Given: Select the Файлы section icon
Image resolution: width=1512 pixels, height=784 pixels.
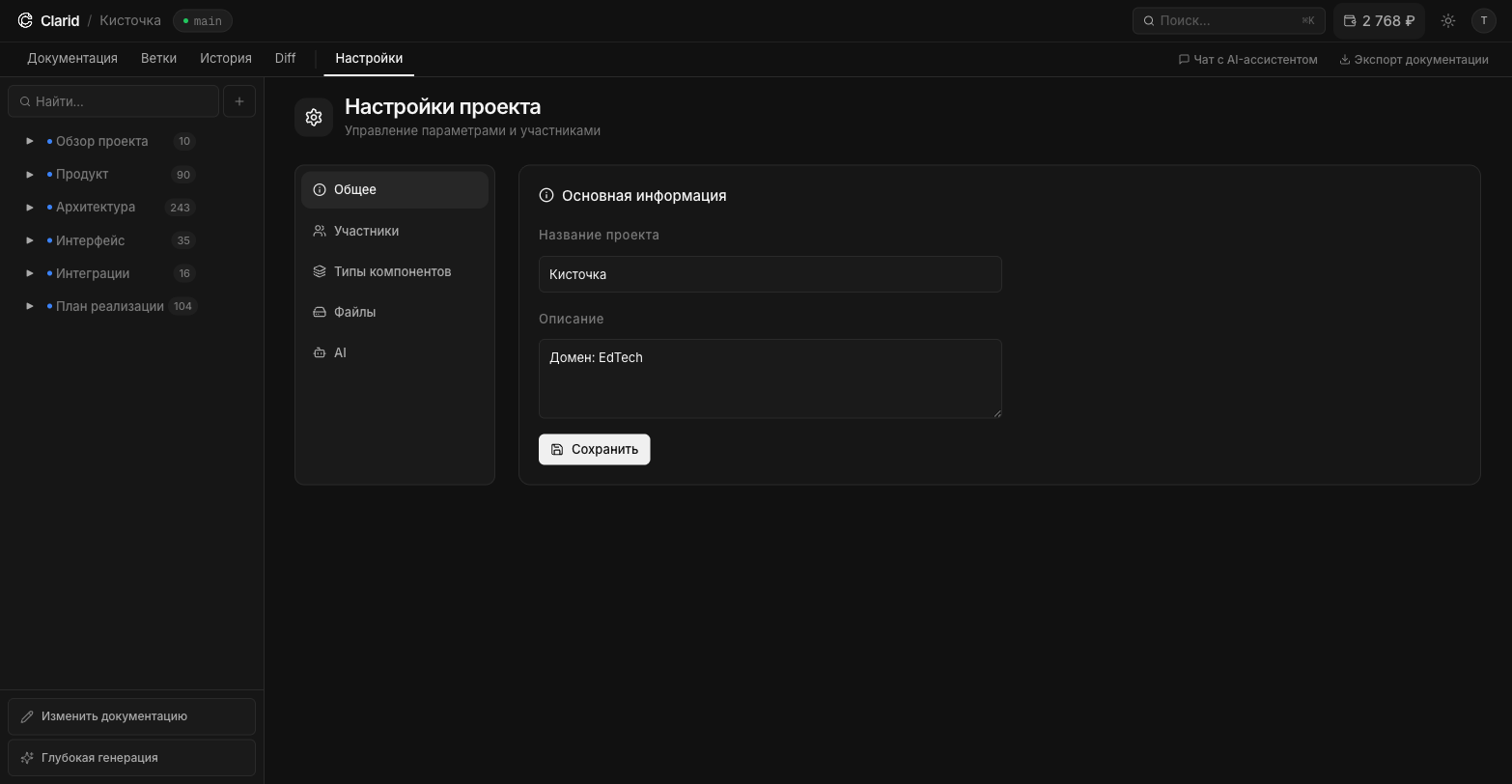Looking at the screenshot, I should [x=320, y=312].
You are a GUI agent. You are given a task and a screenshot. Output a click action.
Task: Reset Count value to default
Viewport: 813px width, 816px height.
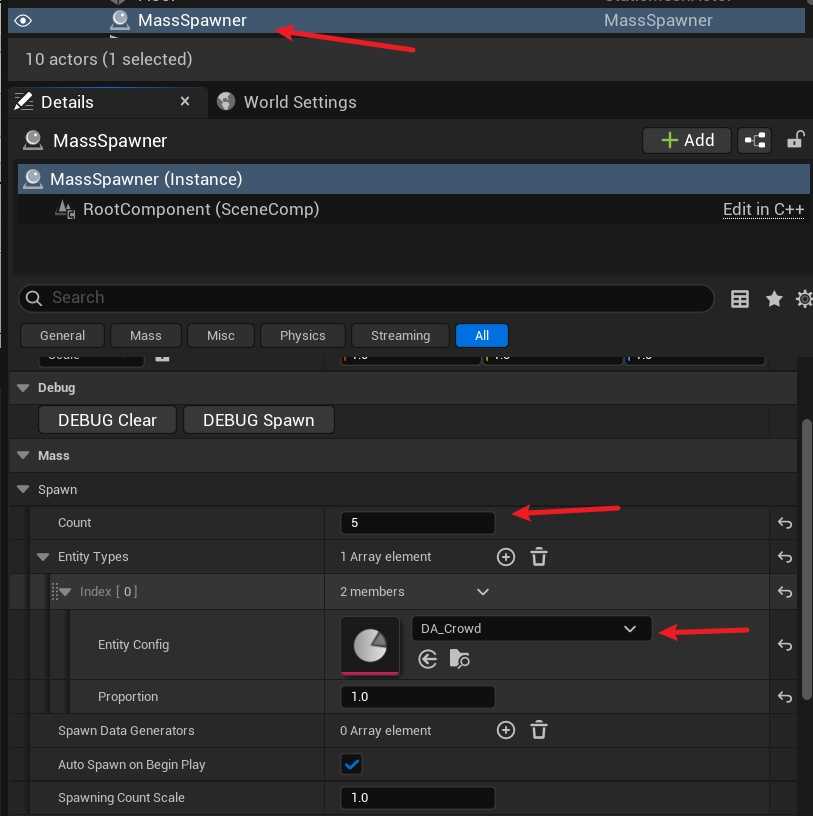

****

• **Exercise description**: The result should be an exact retyped version of all the entries above, containing no pictures.

• **Exercise answer**:
Given: Select the Файлы section icon
Image resolution: width=1512 pixels, height=784 pixels.
Looking at the screenshot, I should [x=320, y=312].
You are a GUI agent. You are given a task and a screenshot. Output a click action.
Task: Reset Count value to default
Viewport: 813px width, 816px height.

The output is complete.